Variations in foot arch morphology, including flat feet (pes planus) and high arches (pes cavus), range from asymptomatic to debilitating. Limited research exists on the genetics of foot arch geometry. This systematic review aims to identify single nucleotide polymorphisms (SNPs) linked to foot arch morphology. The review protocol was registered in PROSPERO (CRD42024537877). PubMed, The Cochrane Library, Embase, and Web of Science were searched for studies on SNPs related to foot arch morphology published up to December 2023. Nineteen eligible studies (2006–2020) identified 137 SNPs across conditions affecting connective tissue (12 studies, e.g., Marfan Syndrome), nerves (six studies, e.g., Charcot–Marie–Tooth Disease), and muscles (one study, e.g., Distal Arthrogryposis Syndromes). While no studies directly linked SNPs to foot arch morphology, three explored SNPs in genetic diseases associated with foot arch variations. Pes planus was linked to connective tissue disorders, and pes cavus to neuropathies and myopathies.
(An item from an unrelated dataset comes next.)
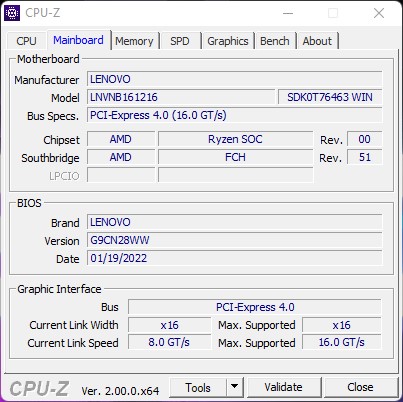Minimize the CPU-Z window
Viewport: 403px width, 402px height.
288,13
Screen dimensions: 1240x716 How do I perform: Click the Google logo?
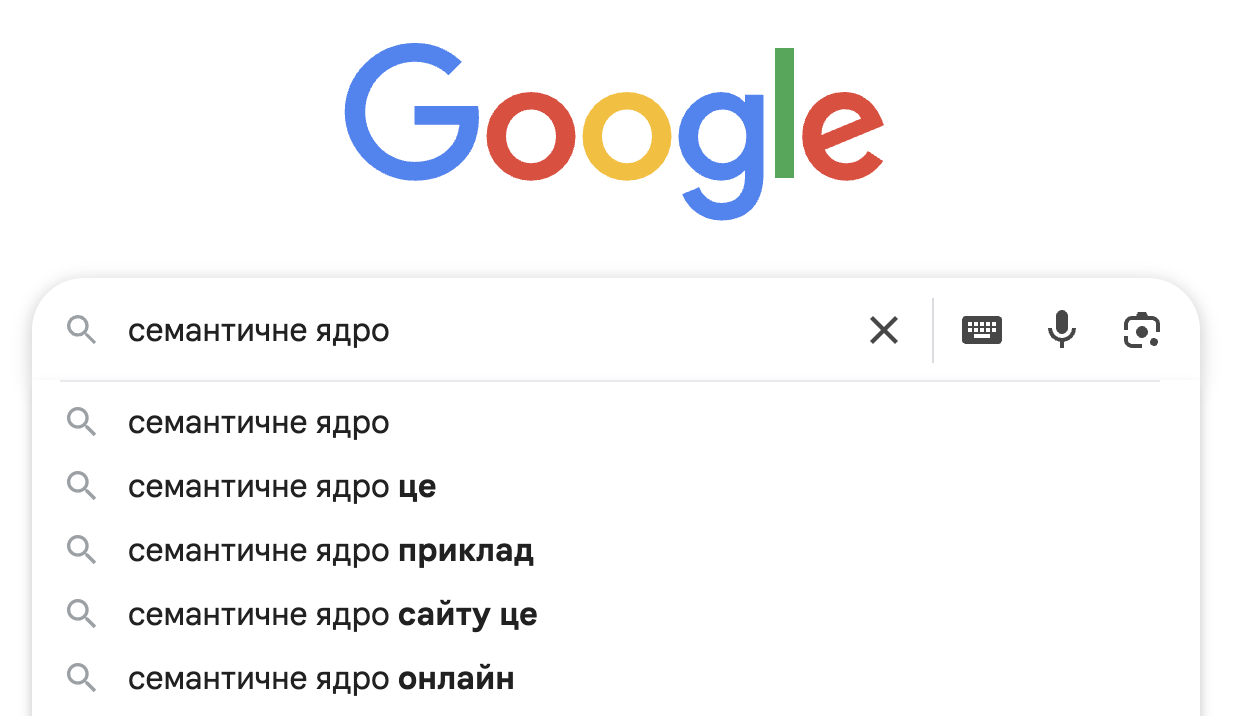(x=614, y=130)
Only two replicated SNPs were found. This review found no direct studies of SNPs influencing foot arch morphology, highlighting a significant research gap. Future research should examine SNPs in larger cohorts to differentiate natural variations from pathology-driven deformities. To enhance reproducibility, standardized methodologies, and a unified genetic database (including phenotypic data on common traits) should be developed.